-- YOUR OBJECTIVE --
Copy the data below exactly, but not the pictures it contains.

(Pixel coordinate grounding data)
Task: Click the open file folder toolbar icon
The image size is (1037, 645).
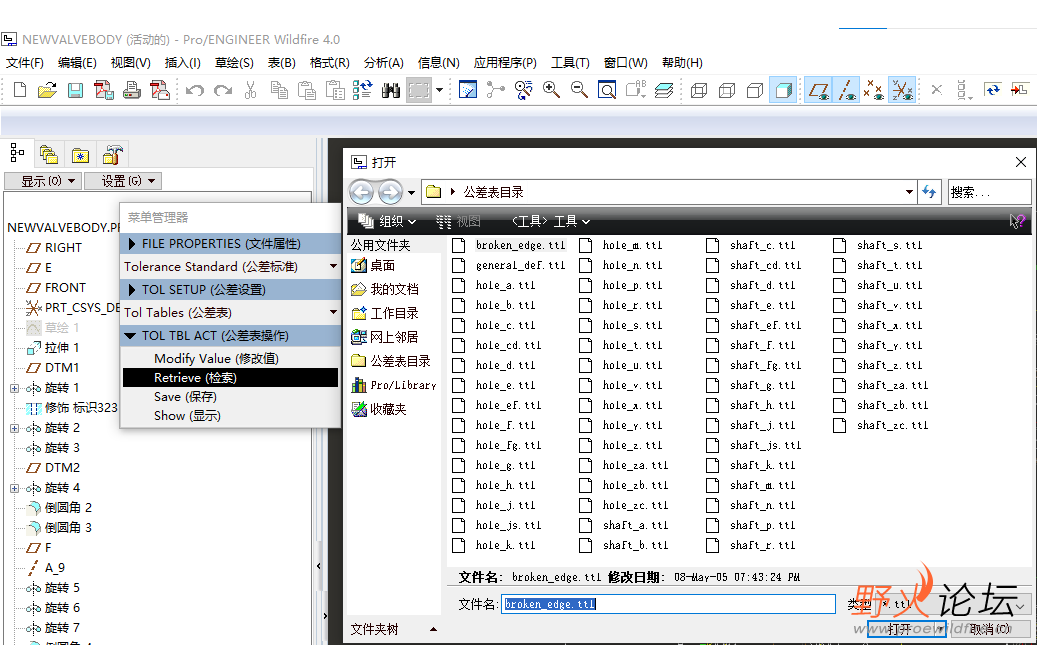Action: (x=47, y=91)
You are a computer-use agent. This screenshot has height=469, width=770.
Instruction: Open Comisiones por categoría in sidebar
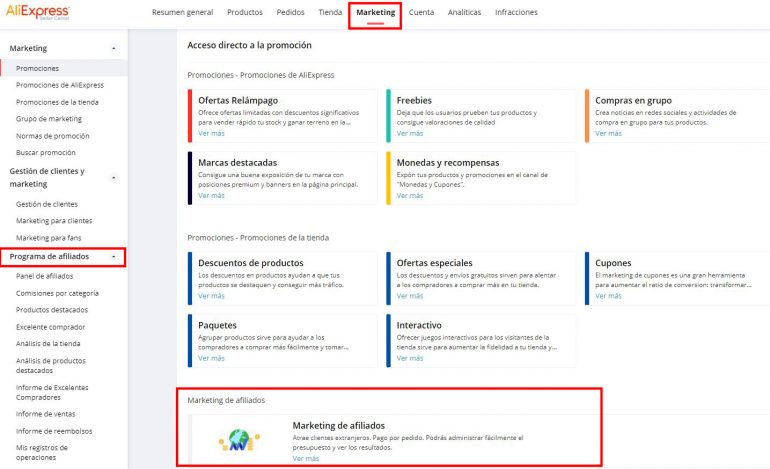click(x=57, y=293)
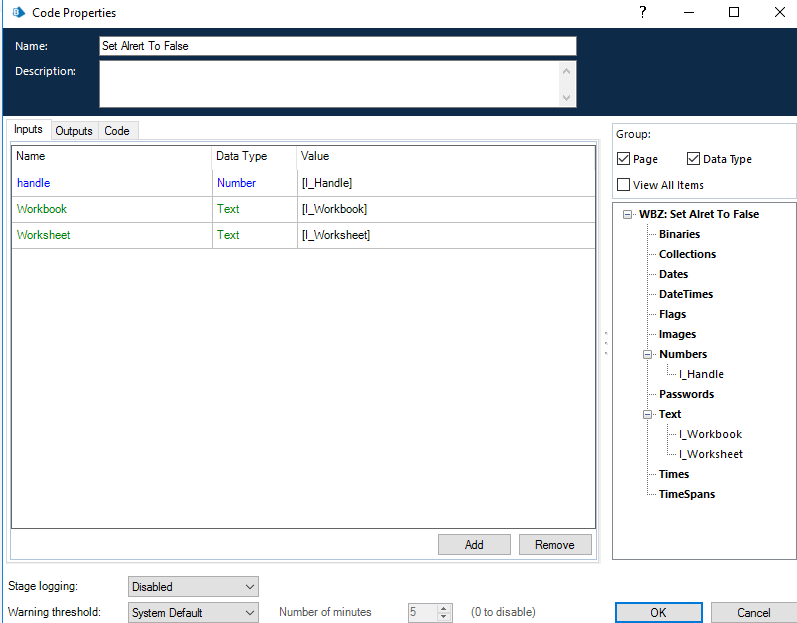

-- REPLY --
Task: Click the open file folder toolbar icon
The image size is (1037, 645).
Action: (x=47, y=91)
You are a computer-use agent. This screenshot has height=469, width=770.
Instruction: Open Comisiones por categoría in sidebar
click(x=57, y=293)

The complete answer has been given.